Later, while Bill is playing at a Christmas concert at St David’s Hall, I sit at the kitchen table, making additional features for the time machine – Ben’s suggestions. I draw a large circle on a sheet of grey cardboard. With a thick black pen, in capital letters I write PAST, PRESENT, FUTURE on the circle. I cut the shape of an arrow from black paper and place it in the centre of the circle. I then push a brass fastener through, allowing me to spin the arrow.

Rhys sits opposite me, home from university for the holidays. He fiddles with my papers, picks up a marker pen, puts it down again.

‘I need your help, Mam.’

‘What is it?’

‘I need to borrow money.’

‘What for?’

‘Not for me. Not really. It’s for a procedure. It was a one-night thing.’

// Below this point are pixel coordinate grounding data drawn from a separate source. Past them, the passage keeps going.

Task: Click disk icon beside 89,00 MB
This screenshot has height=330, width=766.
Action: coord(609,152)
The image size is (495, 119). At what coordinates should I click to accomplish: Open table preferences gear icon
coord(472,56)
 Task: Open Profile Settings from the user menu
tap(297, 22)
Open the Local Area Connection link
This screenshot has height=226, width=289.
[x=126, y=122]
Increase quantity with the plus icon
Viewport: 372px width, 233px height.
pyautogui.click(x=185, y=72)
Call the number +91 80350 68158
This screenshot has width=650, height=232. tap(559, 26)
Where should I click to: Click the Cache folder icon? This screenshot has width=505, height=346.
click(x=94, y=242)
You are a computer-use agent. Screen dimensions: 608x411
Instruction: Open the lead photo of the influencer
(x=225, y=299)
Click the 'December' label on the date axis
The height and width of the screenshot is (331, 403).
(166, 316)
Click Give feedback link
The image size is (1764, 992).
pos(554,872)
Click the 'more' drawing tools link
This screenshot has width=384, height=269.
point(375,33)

The pen is in his hand again. He’s tapping it against the table.

‘Oh, Rhys.’

‘She wants it done as soon as possible. She doesn’t want to wait until after Christmas.’

‘No. I suppose she wouldn’t.’

‘Please don’t tell Dad.’

‘This is definitely what she wants too?’16

‘Yes.’

‘Then I will go to the bank on Monday.’

He kisses my cheek and says goodnight quietly. I stay at the table, spinning the arrow from past to present to future.

From past.

To present.

To future.

 

Boxing Day, I continue preparing lessons. I also have books to mark, comprehension tasks to assess. I move the tins of chocolate and shortbread out of the way, and spread my work across the kitchen table.

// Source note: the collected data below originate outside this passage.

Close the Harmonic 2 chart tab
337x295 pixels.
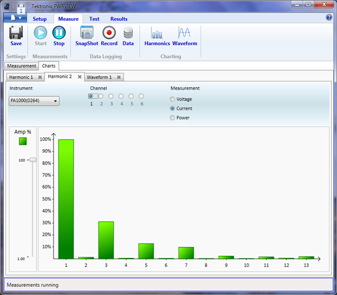click(79, 77)
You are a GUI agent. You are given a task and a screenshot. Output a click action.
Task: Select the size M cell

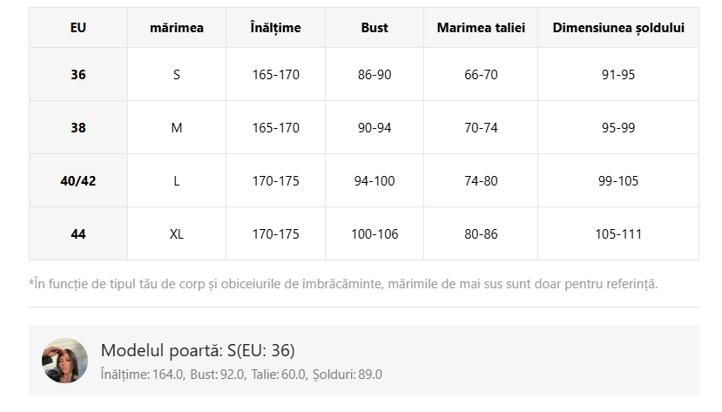pos(177,128)
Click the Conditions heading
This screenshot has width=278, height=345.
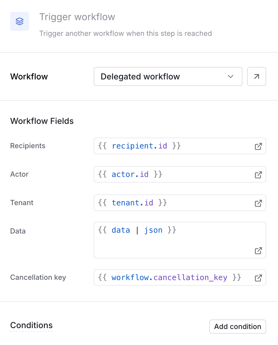[31, 325]
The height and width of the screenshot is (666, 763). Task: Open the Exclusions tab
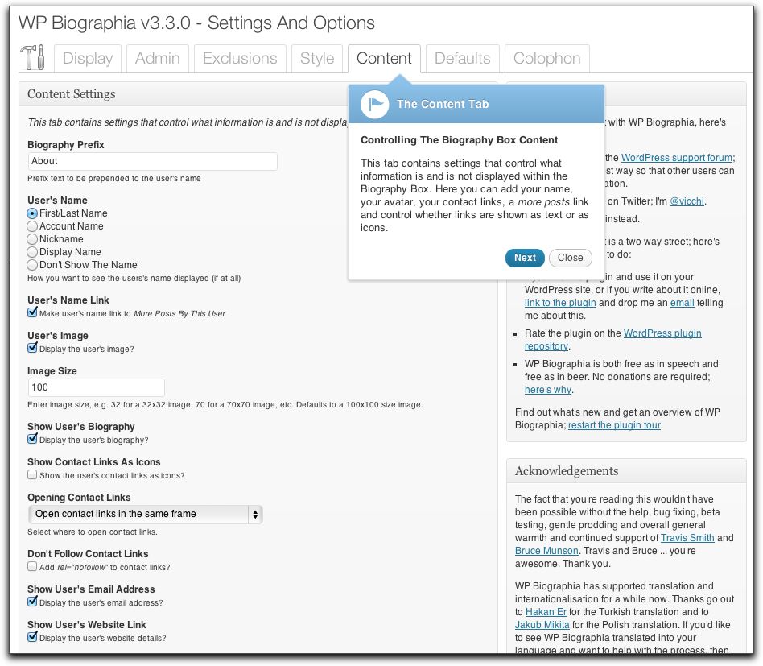point(240,59)
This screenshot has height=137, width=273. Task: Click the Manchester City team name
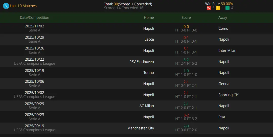tap(141, 128)
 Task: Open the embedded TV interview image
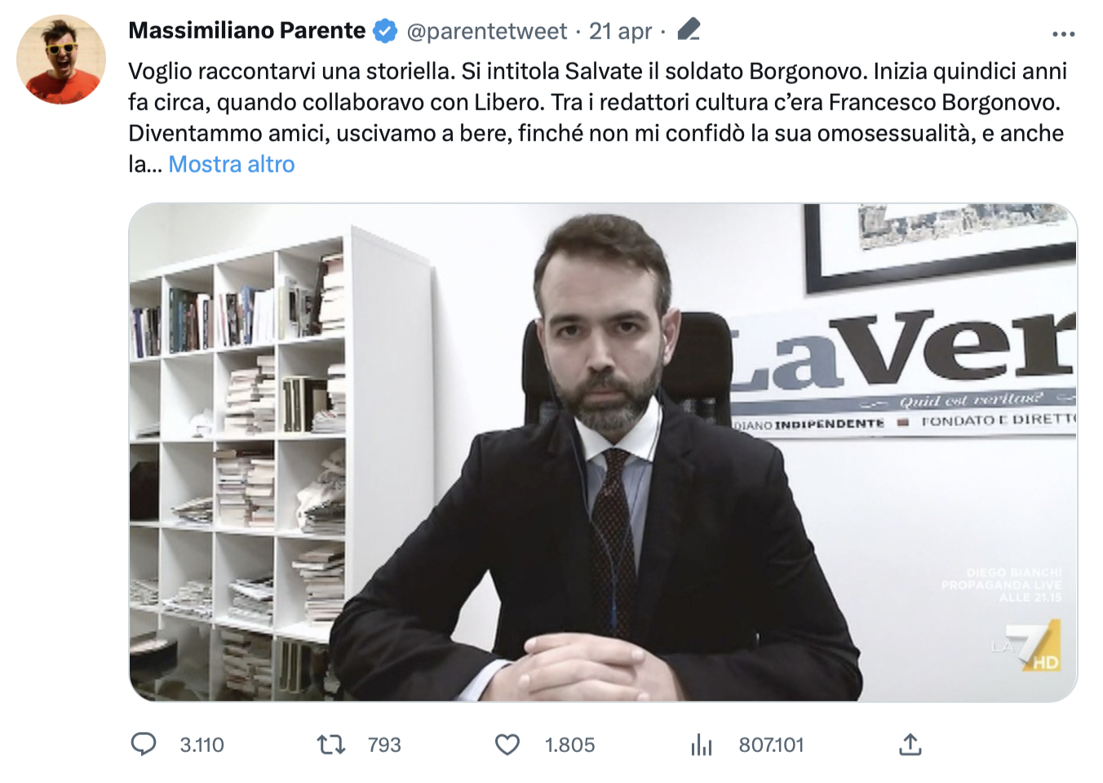click(x=603, y=452)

‘But it’s Christmas, Mer,’ says Bill.

‘I know, but I won’t fit everything in otherwise. There just isn’t the time.’

The telephone rings, and we both turn our heads, as if that will be enough to silence it; like a crying baby, it continues.

‘I’ll take it upstairs,’ Bill says, but it’s too late. I’ve got there first.

‘Hello.’

The other woman returns the receiver to its cradle.

‘But it’s Christmas, Bill,’ I say.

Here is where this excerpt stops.